-------- Given entries

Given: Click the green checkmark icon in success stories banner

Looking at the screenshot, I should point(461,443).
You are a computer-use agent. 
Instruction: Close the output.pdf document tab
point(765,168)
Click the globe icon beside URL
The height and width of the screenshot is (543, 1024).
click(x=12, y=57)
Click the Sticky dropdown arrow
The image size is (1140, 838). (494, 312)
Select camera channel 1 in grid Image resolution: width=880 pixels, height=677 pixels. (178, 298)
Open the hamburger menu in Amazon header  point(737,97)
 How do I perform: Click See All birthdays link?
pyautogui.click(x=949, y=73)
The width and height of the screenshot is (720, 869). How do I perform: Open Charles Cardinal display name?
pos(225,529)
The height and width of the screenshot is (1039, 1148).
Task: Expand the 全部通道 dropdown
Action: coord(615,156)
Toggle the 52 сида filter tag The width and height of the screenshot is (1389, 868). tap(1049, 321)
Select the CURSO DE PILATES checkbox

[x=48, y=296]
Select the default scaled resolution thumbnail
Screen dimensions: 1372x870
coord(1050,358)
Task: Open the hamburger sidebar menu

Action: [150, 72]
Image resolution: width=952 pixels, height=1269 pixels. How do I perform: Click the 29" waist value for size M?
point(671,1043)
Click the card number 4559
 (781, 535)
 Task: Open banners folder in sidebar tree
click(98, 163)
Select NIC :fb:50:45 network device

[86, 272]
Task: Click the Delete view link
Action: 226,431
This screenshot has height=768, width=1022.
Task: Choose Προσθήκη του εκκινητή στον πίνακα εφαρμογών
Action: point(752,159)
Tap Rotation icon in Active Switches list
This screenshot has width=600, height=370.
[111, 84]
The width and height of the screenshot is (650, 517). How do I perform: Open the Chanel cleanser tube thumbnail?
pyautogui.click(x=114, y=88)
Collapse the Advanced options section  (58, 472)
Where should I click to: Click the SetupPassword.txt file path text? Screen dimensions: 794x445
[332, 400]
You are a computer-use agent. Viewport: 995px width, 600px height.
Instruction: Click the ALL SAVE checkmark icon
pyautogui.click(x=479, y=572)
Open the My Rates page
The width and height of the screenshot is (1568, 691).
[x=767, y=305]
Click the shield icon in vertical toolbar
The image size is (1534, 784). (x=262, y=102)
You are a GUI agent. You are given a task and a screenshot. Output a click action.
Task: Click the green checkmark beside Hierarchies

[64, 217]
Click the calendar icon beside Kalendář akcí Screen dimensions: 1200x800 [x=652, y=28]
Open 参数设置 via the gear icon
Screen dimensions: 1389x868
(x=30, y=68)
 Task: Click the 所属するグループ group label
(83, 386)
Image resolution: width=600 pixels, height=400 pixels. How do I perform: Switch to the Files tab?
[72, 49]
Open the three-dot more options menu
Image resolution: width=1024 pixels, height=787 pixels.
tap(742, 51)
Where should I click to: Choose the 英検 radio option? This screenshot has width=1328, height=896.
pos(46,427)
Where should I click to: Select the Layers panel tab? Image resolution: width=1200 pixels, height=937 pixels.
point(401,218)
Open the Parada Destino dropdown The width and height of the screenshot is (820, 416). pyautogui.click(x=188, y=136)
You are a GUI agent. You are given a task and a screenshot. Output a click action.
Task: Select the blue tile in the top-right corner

----------------

◆ Work instructions: Return every line from the records above that holds the word "options".

◆ Written answer:
Collapse the Advanced options section  (58, 472)
Open the three-dot more options menu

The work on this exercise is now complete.